Extract from the listing each line in which the word "computer" appears.

Segment Start: DATA FOR REVIEW

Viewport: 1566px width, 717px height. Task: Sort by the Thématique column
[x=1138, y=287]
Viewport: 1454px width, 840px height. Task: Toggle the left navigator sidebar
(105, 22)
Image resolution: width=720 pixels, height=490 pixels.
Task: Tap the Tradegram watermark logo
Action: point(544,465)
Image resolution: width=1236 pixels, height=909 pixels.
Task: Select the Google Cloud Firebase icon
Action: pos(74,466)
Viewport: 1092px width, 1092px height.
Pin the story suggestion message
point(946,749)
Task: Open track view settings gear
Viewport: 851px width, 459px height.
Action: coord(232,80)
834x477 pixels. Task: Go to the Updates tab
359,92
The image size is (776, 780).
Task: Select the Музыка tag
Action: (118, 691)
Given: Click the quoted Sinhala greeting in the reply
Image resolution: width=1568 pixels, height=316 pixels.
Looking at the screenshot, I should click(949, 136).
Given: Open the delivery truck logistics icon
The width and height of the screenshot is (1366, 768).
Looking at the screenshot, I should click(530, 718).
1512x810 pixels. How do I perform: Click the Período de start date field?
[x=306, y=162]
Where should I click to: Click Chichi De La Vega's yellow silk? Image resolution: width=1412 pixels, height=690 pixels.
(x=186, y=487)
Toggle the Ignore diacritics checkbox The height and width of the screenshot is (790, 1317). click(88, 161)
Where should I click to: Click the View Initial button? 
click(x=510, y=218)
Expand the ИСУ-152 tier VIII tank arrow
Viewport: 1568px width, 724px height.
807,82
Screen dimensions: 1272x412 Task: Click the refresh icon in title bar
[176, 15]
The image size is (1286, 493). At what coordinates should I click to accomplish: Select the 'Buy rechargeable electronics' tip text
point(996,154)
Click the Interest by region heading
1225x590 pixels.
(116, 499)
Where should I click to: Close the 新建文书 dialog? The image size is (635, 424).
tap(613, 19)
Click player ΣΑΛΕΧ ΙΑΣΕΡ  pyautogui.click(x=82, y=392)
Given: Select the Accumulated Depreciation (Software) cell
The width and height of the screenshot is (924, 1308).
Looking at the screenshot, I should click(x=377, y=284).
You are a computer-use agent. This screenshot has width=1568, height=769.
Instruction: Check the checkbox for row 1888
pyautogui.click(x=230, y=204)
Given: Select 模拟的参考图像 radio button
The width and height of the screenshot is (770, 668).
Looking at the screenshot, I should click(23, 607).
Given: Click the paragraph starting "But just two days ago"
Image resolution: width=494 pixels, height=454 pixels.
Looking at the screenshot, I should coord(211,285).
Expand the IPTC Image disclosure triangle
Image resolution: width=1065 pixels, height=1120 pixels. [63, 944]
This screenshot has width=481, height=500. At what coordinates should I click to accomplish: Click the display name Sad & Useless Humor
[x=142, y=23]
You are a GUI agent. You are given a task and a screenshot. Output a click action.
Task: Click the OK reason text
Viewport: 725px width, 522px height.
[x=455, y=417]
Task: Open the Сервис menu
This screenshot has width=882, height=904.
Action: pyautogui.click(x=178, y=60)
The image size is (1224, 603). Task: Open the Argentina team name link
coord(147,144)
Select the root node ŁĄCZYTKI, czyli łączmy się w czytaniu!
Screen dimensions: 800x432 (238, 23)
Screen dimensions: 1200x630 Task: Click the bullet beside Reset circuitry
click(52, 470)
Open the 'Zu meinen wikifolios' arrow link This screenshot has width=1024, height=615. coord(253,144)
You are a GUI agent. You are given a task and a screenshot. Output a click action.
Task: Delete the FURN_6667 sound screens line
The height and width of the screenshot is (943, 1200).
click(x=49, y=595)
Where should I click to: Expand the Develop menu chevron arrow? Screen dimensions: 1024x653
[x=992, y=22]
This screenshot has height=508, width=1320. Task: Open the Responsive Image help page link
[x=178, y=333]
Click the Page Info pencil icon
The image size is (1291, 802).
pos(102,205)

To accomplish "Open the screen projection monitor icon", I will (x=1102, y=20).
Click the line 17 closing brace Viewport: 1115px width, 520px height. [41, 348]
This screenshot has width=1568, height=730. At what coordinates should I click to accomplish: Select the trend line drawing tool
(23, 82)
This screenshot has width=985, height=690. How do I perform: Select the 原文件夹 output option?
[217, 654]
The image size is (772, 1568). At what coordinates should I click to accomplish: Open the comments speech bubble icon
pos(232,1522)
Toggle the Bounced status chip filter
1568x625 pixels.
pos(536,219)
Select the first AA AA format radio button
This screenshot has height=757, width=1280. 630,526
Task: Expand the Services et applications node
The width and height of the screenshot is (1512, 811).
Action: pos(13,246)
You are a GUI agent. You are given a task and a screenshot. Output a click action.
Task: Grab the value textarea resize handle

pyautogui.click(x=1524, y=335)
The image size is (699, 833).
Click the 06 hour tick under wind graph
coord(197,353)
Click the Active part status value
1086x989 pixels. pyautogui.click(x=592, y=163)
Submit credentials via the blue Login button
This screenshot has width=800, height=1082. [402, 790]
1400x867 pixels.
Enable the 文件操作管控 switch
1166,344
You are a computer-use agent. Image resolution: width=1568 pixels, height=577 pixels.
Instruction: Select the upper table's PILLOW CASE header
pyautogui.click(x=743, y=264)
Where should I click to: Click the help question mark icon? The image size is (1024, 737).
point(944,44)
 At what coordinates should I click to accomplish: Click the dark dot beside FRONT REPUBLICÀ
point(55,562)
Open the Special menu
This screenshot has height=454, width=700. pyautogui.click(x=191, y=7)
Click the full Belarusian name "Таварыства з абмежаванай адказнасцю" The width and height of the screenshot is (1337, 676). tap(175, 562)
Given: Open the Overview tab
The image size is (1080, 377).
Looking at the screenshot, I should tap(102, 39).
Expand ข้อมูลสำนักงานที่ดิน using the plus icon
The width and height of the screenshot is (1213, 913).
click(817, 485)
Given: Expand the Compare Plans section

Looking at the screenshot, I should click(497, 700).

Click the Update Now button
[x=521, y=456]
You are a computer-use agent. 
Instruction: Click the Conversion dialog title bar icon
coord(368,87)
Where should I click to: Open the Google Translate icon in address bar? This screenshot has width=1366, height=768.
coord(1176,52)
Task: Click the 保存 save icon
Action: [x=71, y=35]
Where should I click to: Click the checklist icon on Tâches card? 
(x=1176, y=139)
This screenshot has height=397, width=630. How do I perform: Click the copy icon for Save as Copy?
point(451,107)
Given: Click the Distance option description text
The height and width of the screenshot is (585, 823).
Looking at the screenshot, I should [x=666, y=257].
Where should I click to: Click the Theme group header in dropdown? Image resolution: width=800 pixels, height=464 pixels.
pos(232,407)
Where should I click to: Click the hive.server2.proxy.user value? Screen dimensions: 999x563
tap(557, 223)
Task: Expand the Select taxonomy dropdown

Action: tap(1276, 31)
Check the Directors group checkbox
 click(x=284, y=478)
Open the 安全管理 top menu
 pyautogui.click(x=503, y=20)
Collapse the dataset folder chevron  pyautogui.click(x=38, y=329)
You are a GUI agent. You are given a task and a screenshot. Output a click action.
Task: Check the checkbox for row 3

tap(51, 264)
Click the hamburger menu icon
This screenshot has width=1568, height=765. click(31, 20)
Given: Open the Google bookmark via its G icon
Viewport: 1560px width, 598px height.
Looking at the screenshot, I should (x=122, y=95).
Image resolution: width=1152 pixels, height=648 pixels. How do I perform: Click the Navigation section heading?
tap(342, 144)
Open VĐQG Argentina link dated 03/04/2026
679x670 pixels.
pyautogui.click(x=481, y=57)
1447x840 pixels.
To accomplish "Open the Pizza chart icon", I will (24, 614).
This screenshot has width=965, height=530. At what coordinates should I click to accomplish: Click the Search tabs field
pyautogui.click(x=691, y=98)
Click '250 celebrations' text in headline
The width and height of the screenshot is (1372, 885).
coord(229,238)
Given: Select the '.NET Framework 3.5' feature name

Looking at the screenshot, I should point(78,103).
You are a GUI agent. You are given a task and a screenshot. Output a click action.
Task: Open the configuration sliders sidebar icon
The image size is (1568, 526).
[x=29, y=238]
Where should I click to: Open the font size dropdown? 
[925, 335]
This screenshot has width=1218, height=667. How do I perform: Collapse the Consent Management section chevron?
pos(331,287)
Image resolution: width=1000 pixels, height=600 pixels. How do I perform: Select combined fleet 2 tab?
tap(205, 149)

Segment End: DATA FOR REVIEW

### YOUR RESPONSE
You are a computer-use agent. This screenshot has width=1568, height=769.
You are a computer-use agent. Image resolution: width=1568 pixels, height=577 pixels.
You are a computer-use agent. 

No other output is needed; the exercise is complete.